Learning Outcome
After this lesson, you should be able to recognize monotonic boolean problems and find the first position where the predicate becomes true.
Problem Statement
You have versions 1 to n. Once a bad version appears, every later version is also bad. Use isBadVersion(version) to return the first bad version.
| Input | Hidden bad version | Output |
|---|---|---|
n = 5 | 4 | 4 |
Brute Force Approach
Check versions from 1 to n and return the first version where isBadVersion is true.

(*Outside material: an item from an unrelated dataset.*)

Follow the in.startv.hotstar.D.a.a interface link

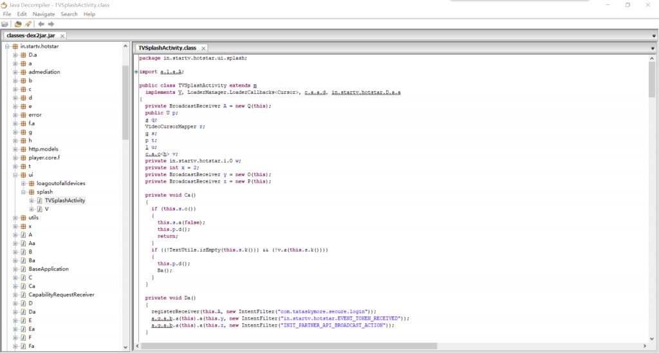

This may call the API O(n) times, which is wasteful when the true/false pattern is monotonic.
Optimized Approach
The search space looks like false, false, false, true, true. Binary search for the first true. If mid is bad, it could be the first bad version, so keep it by moving right = mid. If it is good, move after it.
Exact Pseudocode
left = 1
right = n
while left < right:
mid = left + (right - left) // 2
if isBadVersion(mid):
right = mid
else:
left = mid + 1
return leftReference Code
class Solution:
def firstBadVersion(self, n):
left = 1
right = n
while left < right:
mid = left + (right - left) // 2
if isBadVersion(mid):
right = mid
else:
left = mid + 1
return leftSample Dry Run
| left | right | mid | isBadVersion(mid) | Action |
|---|---|---|---|---|
| 1 | 5 | 3 | false | Move left to 4 |
| 4 | 5 | 4 | true | Move right to 4 |
| 4 | 4 | - | - | Return 4 |
Complexity
| Measure | Value | Reason |
|---|---|---|
| Time | O(log n) | Each API call halves the version range. |
| Space | O(1) | Only boundaries are stored. |
Edge Cases
- The first version is bad.
- The last version is the first bad version.
n = 1.
Interview Checklist
- Describe the monotonic predicate: good then bad.
- Keep
midwhen it is bad. - Return the converged boundary.
FAQs
Why not use equality search?
There is no target value. The task is to find the first position where a condition becomes true.
Why move right = mid when bad?
mid may be the first bad version, so we cannot discard it.
What is the core pattern?
Binary search on a monotonic predicate.